"No habrá más escuchas ilegales a ciudadanos americanos, ni más documentos de Seguridad Nacional para espiar a ciudadanos que no son sospechosos de haber cometido un crimen. No es eso lo que hace falta para derrotar al terrorismo". Así de contundente se expresó Obama en un mitin en el año 2007, cuando era candidato a presidir Estados Unidos. Ahora, 8 años después, su discurso, además de suavizarse, ha cambiado por completo, lo que hace que estos 8 años, parezca más bien una eternidad.
Ahora, el escándalo que envuelve el espionaje de la NSA, acoge en su ‘regazo a la Agencia de Inteligencia Alemana, y sus ‘restos’ llegan hasta el Gobierno de Ángela Merkel. La prensa alemana reveló la pasada semana que los servicios secretos de este país ayudaron a los estadounidenses a espiar gobierno vecinos, a la Unión Europea y a importantes empresas.
Lejos de aplacarse, el escándalo se ha avivado aún más al conocerse que el Servicio Federal de Inteligencia (BND) alemán ordenó borrar 12.000 conceptos de búsqueda (los llamados «selectores») que había incorporado la polémica Agencia de Seguridad Nacional estadounidense, NSA, para espiar desde suelo alemán a diplomáticos y funcionarios europeos. Mientras tanto, crecía la sospecha de que Airbus fue objeto durante años del espionaje industrial de la NSA con conocimiento del BND. Incluso, el consorcio aeronáutico y armamentístico europeo ya adelantó que presentará una demanda por esta cuestión.

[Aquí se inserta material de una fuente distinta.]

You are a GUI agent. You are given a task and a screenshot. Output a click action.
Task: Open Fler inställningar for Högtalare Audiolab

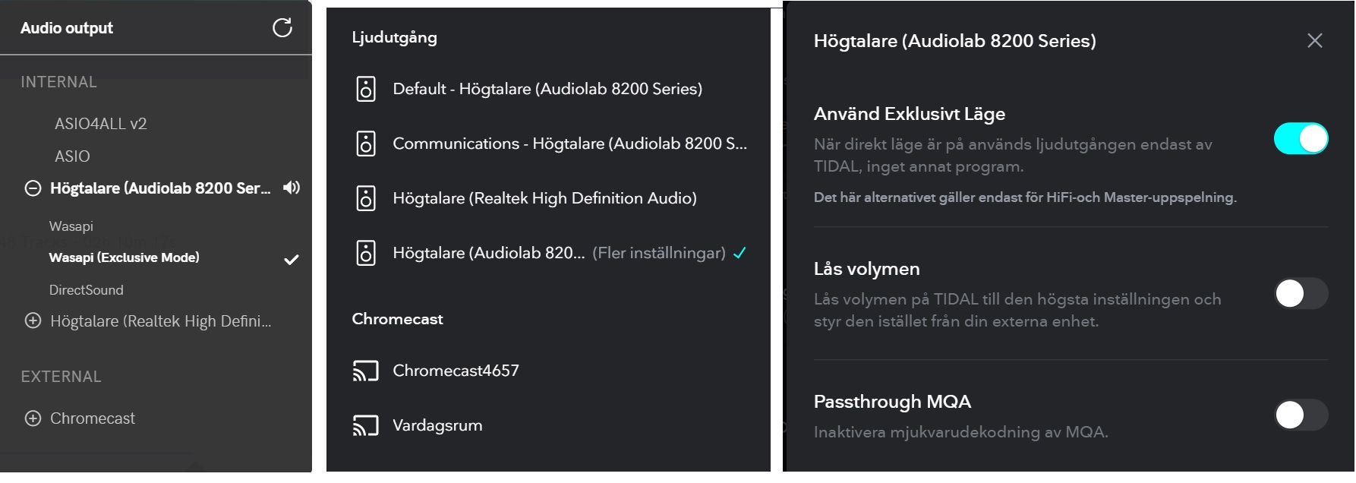pos(659,254)
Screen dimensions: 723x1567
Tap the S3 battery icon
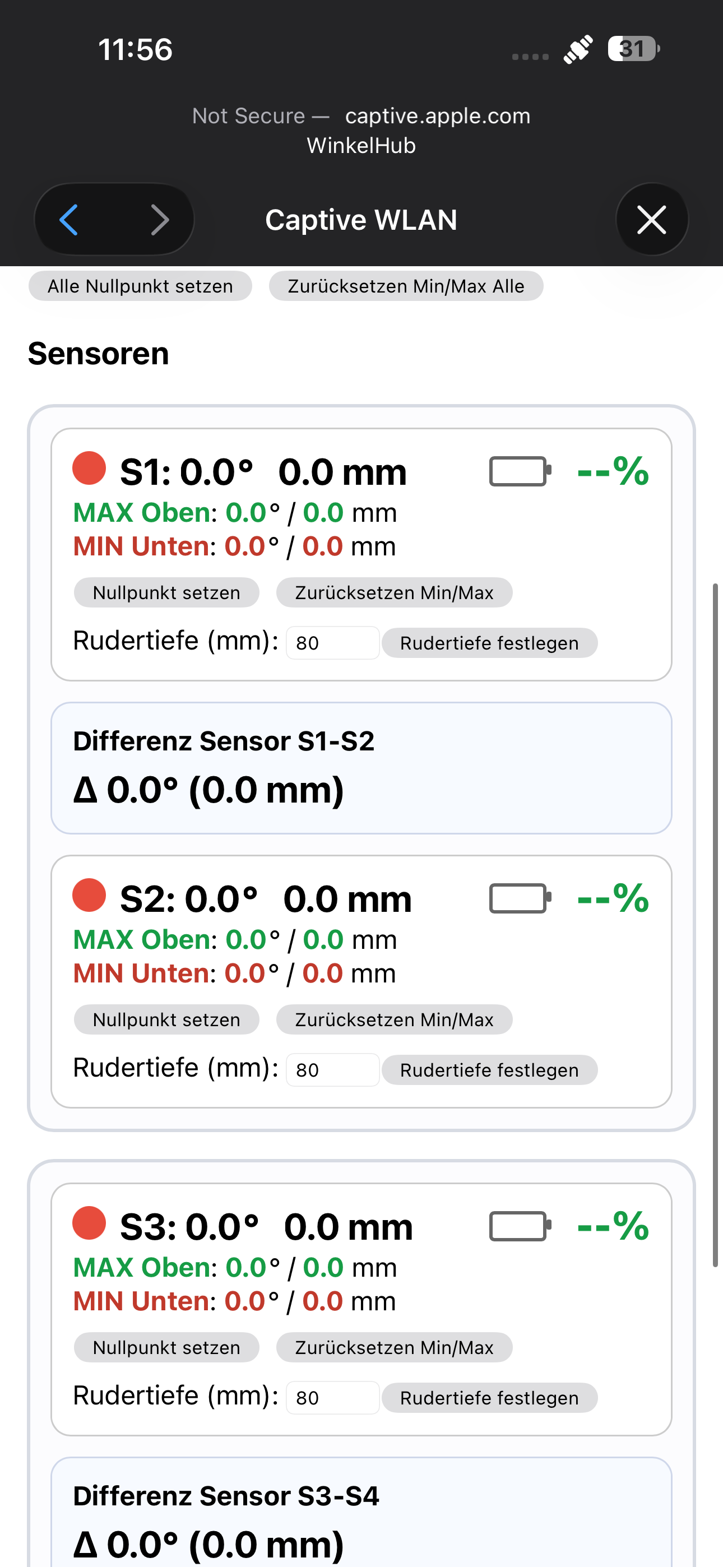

Por otro lado, varios medios germanos han declarado además, que el Gobierno federal habría engañado a una comisión parlamentaria, encargada de investigar el trabajo realizado por la NSA en Alemania.
Para intentar aplacar las acusaciones, la NSA ha justificado el espionaje a Siemens argumentando que la compañía tenía una sociedad contractual con una agencia de inteligencia rusa, y que el fabricante, con sede en Múnich, le había provisto de tecnología de comunicaciones dentro de ese contexto. Sin embargo, mediante un comunicado enviado a Reuters, un portavoz de Siemens rechazó las acusaciones de la NSA sobre esta conexión con Rusia.
Este nuevo escándalo llega pocos días después de que un tribunal federal de apelación estadounidense dictaminará que las escuchas telefónicas realizadas por la NSA acogiéndose a la sección 215 del Patriot Act y destapadas en el caso Snowden durante 2013, son ilegales. Según la Corte de la justicia de Estados Unidos, este programa de escuchas no fue autorizado por el Congreso.